Memory and Objects
Aliasing
Consider the code:
a = Point(0, 0)
b = a
a
and b
refer to the same object.Any changes to a
will show up in b, and vice versa. This is called aliasing. a
and b
are like two nicknames for the same person.
a = Point(0, 0)
b = a
print(a.x) # 0
print(b.x) # 0
a.move_right()
# both a and b were changed!
print(a.x) # 1
print(b.x) # 1
Aliasing isn't always a problem. Sometimes, you want two names for the same object, but be careful. Aliasing is a common source of bugs!
Function parameters
Aliasing will also happen when you pass an object as a parameter to a function. When you pass the object as a parameter, the object that the function operates on is the same.
def move_right_twice(point):
point.move_right()
point.move_right()
a = Point(0, 0)
move_right_twice(a)
print(a.x) # 2
The object a
gets changed, because the point
in the function is the same as a
. This is usually what you want, but you need to be aware of it.
Example: Reflecting a point
Let's write a helper function that gets the reflected version of a point.
We'll reflect across the y axis, flipping the point from left to right. We need a point that is the same as the original but with the x coordinate multiplied by -1, so that points on the left are reflected to the right, and points on the right are reflected to the left.
# the code here is wrong!
def get_reflected_point(point):
point.x *= -1
return point
The get_reflected_point
is not written correctly! The math is correct and it does return a reflected point as we wanted. But it has "side effects" - it modifies the original point. In this case, we don't want aliasing.
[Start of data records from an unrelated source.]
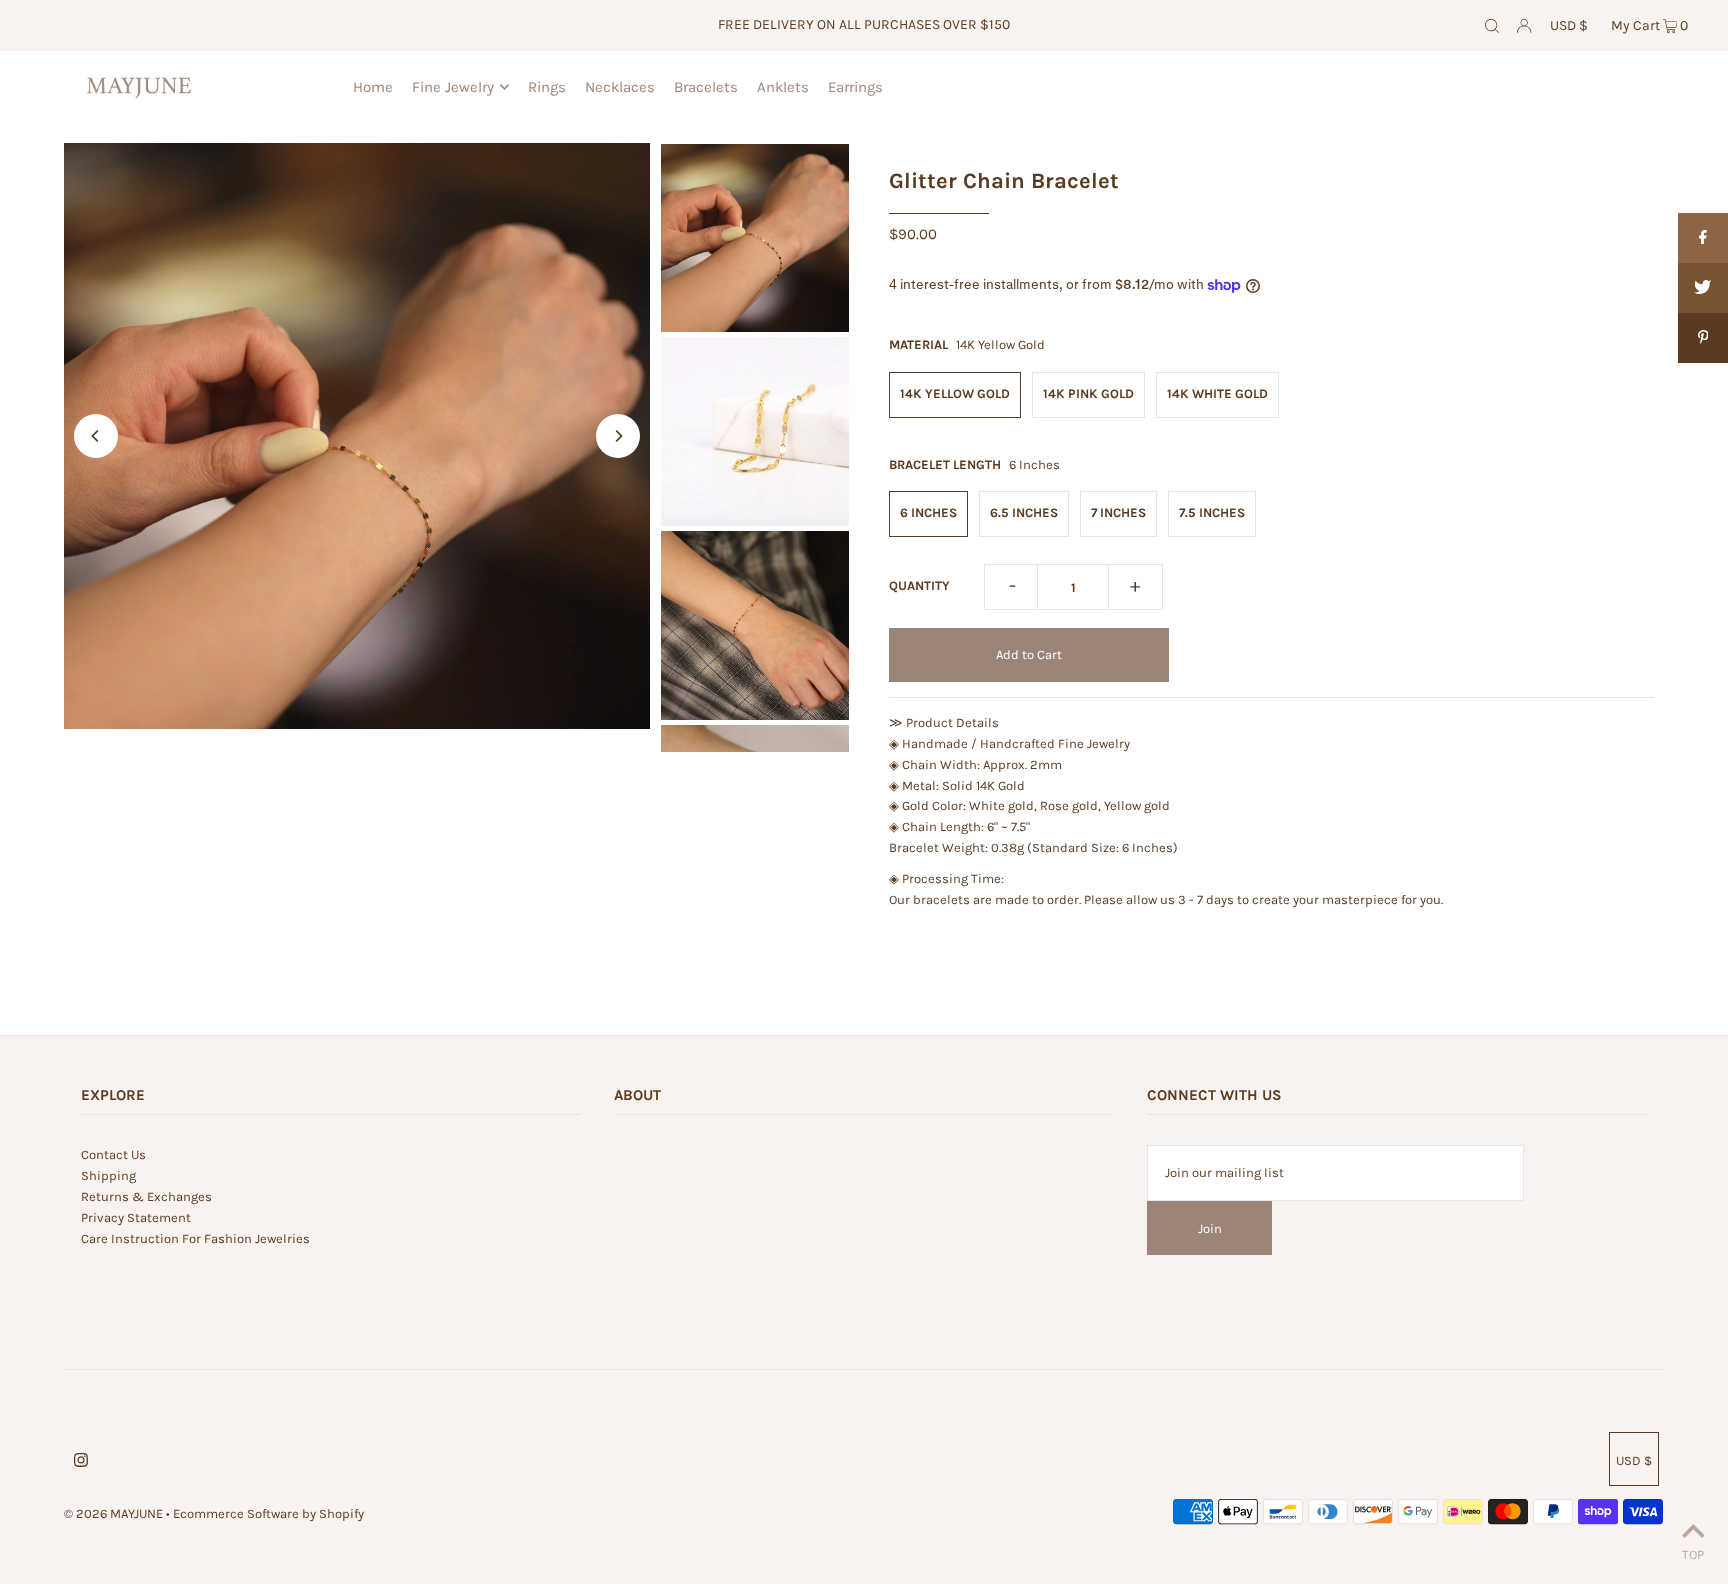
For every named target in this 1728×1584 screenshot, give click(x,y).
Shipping (108, 1175)
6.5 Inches (1024, 512)
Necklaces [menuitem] (620, 87)
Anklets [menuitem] (783, 87)
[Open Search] (1492, 26)
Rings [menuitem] (547, 87)
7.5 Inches (1212, 512)
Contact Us (113, 1154)
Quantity (919, 585)
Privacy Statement (136, 1217)
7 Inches (1118, 512)
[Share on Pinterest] (1703, 338)
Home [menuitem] (373, 87)
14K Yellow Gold (955, 393)
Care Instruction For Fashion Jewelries (195, 1238)
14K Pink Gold (1088, 393)
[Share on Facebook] (1703, 238)
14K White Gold (1217, 393)
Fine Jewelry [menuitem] (453, 87)
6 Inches (928, 512)
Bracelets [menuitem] (706, 87)
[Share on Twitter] (1703, 288)
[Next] (618, 436)
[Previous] (96, 436)
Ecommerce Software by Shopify (268, 1513)
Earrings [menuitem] (855, 87)
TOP (1693, 1554)
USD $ (1569, 25)
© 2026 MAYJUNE (113, 1513)
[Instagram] (81, 1463)
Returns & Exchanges (146, 1196)
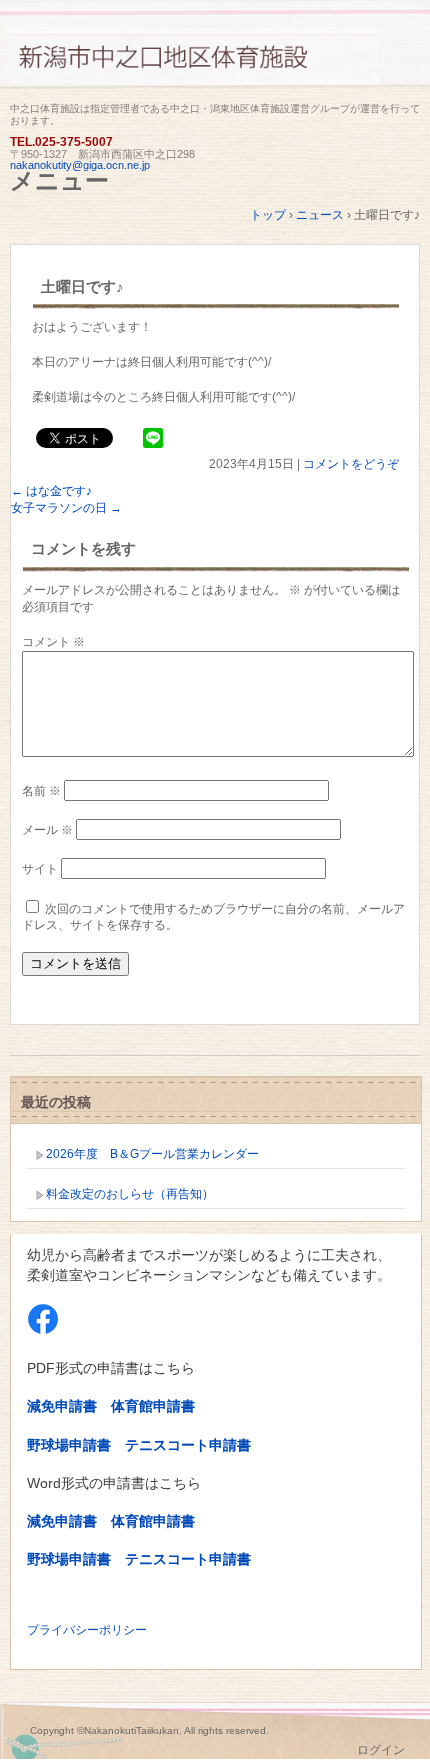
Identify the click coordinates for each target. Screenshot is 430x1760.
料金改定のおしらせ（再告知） (130, 1194)
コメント (53, 642)
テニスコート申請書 (188, 1445)
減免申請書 (62, 1406)
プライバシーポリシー (87, 1630)
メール (47, 830)
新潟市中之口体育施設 (215, 62)
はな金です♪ (51, 491)
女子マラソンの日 (66, 508)
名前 (41, 791)
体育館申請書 (153, 1406)
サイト (40, 869)
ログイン (381, 1750)
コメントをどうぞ (351, 464)
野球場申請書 (69, 1445)
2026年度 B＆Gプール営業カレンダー (152, 1154)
The place that calls this function will probably not expect the original point to be changed - see what happens:
first_point = (3, 3)
reflected_point = get_reflected_point(a)
print(reflected_point.x) # shows -3, just like we want
# but it also did something we didn't want
print(first_point.x) # this also shows -3. our original was modified.
The solution is that get_reflected_point()
should make a copy first, and change the copy.
Copying
This is a way to avoid aliasing.
import copy
a = Point()
b = copy.deepcopy(a)
Now a and b are completely separate instances.
So, this is a better way to write get_reflected_point
:
def get_reflected_point(point):
import copy
copied_point = copy.deepcopy(point)
copied_point.x *= -1
return copied_point
This time, the program works as expected:
point = (3, 3)
reflected_point = get_reflected_point(point)
print(reflected_point.x) # shows -3, just like we want.
print(point.x) # this shows 3, our original is left intact.